Anyway, back to The Message:
Friedman argues that the solution to these problems will require "a serious revolution," and he calls for the development of an "energy internet," which he defines as "basically a smart grid that goes into a smart home that's connected to a smart car, basically, where all your devices are on the internet and can day-trade electrons for you."I'm all for that "serious revolution" thing. The non-serious revolutions, the half-hearted revolutions, the kinda funny revolutions aren't good revolutions. The Prophet did not on this day, speak to the question as to whether neoconservative revolutions with their attendant economic, cultural, and political uprootings imposed on foreign peoples without their consent were serious revolutions or not but he was busy.
"Without an energy internet that basically connects clean electrons to a smart home to a smart car," he said, "you will never get the scale that you need."
"Only if we got abundant, cheap, clean reliable electrons could we deal with climate change, petro-dictatorship, biodiversity loss, energy poverty, and energy resource supply and demand. That is the cure."
By using the word "serious" as a qualifier, The Prophet elevates His Message above the din of the other purveyors of bullshit. His bullshit is serious bullshit; it's so serious in fact that it's not bullshit but rather, bankable dogma all ready to be rolled out on cable news, the New York Times, and Charlie Rose. Let the great centrist altar calls commence, The Prophet is serious. And, by implication, all those who disagree with him, you know, the Dirty Hippies, are not serious.
And not only is The Prophet and His Message serious, mind you, well, the whole damn enterprise is rather smart if you ask him.
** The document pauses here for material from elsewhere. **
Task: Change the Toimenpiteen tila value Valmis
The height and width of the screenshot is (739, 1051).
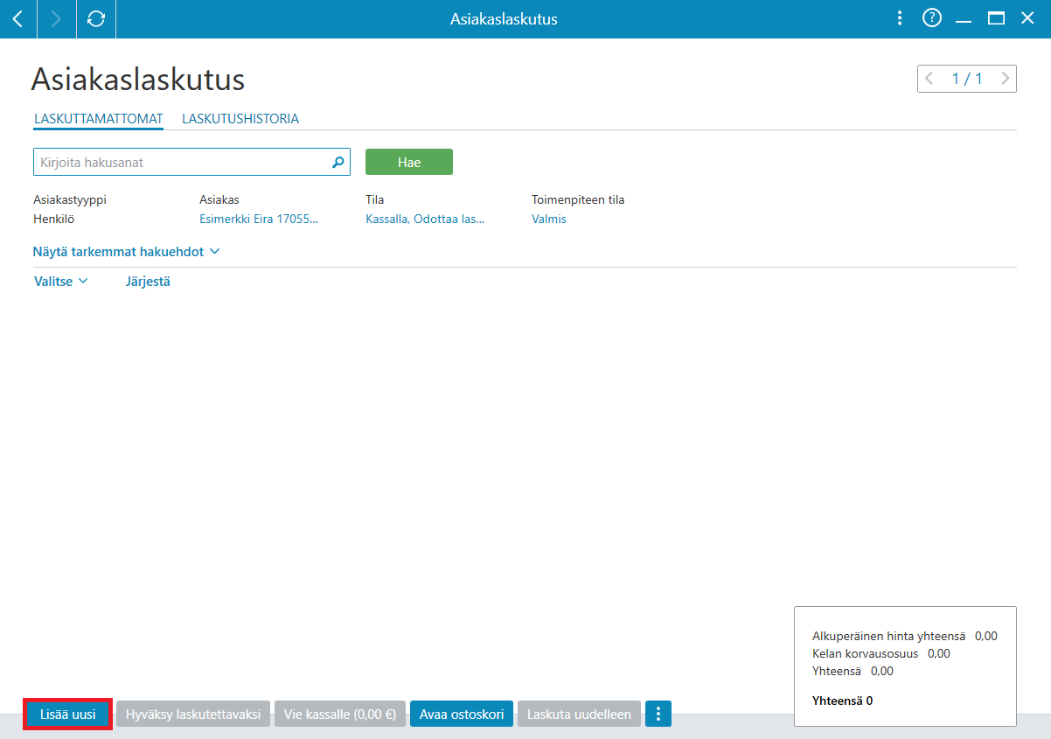Action: (549, 220)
Smart grid, smart car, smart home. Hmmmm. I wonder what happens to the environment once we all, well, those of us who can afford it and feel compelled to follow, dispose of our stupid cars and stupid homes?
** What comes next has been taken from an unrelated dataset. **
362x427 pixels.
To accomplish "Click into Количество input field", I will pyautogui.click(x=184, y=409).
"Without an energy internet that basically connects clean electrons to a smart home to a smart car," he said, "you will never get the scale that you need." OK, Tom, there is such a thing as holding the smoke in your lungs too long. Clean electrons? What are clean electrons? I'm sure they are both smart and serious, I can tell you that much. The really cool thing about the clean electrons if you noticed, is that one no longer associate with nasty Muslims. Having failed to convert the Middle East to the neoliberal faith that globalization is really cool, The Prophet is Coming Home to preach to the Infinitely More Gullible. Because these clean electrons pretty much solve All Our Problems.
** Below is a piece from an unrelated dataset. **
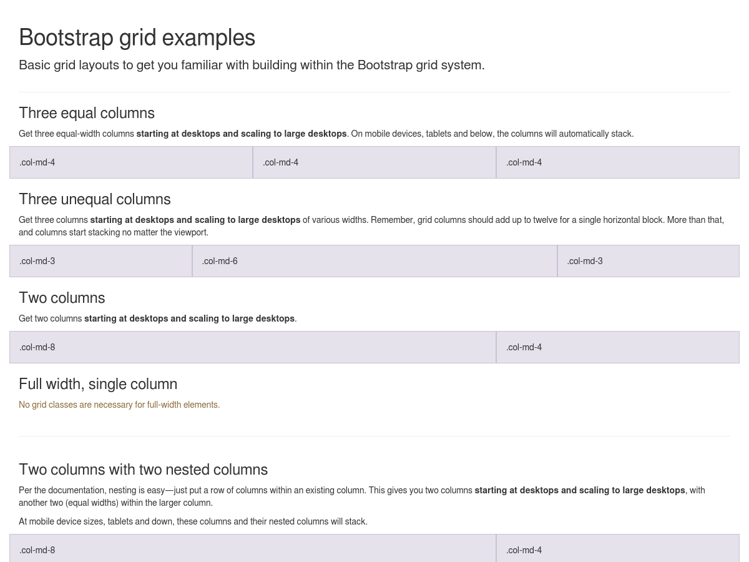Viewport: 749px width, 562px height.
Task: Click the "At mobile device sizes" paragraph
Action: [x=193, y=521]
And how do we get these clean electrons? Simple really, human cloning:
"This is an innovation problem," Friedman said. "We don't need a Manhattan Project....What we need is 100,000 Dean Kamens [Segway inventor] in 100,000 garages trying 100,000 things, so maybe ten of them will come up with that holy grail of abundant, cheap, clean reliable electrons."For a guy who has spent a lifetime dissing True Believers of religion, it's amazing the chutzpa Friedman has when it comes to promoting the supranatural. But I readily concede The Prophet will make millions on his new book and that it shall be lapped up as any other cure would be by a desperate empire so eager to return to its position of glory and dominance.